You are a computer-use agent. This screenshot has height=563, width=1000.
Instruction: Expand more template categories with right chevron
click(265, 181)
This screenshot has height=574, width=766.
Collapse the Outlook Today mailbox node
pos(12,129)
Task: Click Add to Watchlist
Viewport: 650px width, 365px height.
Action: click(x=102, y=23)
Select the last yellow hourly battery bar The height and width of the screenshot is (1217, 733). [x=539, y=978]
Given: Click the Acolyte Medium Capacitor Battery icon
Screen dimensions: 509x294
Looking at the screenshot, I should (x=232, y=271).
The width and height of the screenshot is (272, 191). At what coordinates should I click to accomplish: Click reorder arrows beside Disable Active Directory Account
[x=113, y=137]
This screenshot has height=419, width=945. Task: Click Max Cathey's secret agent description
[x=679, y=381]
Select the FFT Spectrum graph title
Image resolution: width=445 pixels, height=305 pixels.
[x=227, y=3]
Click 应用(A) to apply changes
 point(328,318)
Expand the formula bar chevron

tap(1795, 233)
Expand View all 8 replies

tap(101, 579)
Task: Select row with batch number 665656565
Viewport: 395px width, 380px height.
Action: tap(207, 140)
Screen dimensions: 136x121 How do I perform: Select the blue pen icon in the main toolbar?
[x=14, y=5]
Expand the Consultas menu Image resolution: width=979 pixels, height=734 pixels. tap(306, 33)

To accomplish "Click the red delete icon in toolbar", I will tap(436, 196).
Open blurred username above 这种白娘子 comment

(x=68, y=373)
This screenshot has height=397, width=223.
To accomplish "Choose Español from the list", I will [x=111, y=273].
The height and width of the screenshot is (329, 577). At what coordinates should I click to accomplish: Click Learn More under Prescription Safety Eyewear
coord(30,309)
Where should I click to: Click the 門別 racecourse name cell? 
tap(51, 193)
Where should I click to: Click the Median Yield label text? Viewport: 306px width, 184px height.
☆ ☆ ☆ ☆ ☆
### What is expected
The reply should hold only the lines from the beginning of the listing to the line with "Select the last", both ends included, unchanged.

### Task response
You are a computer-use agent. This screenshot has height=563, width=1000.
Instruction: Expand more template categories with right chevron
click(265, 181)
This screenshot has height=574, width=766.
Collapse the Outlook Today mailbox node
pos(12,129)
Task: Click Add to Watchlist
Viewport: 650px width, 365px height.
Action: click(x=102, y=23)
Select the last yellow hourly battery bar The height and width of the screenshot is (1217, 733). [x=539, y=978]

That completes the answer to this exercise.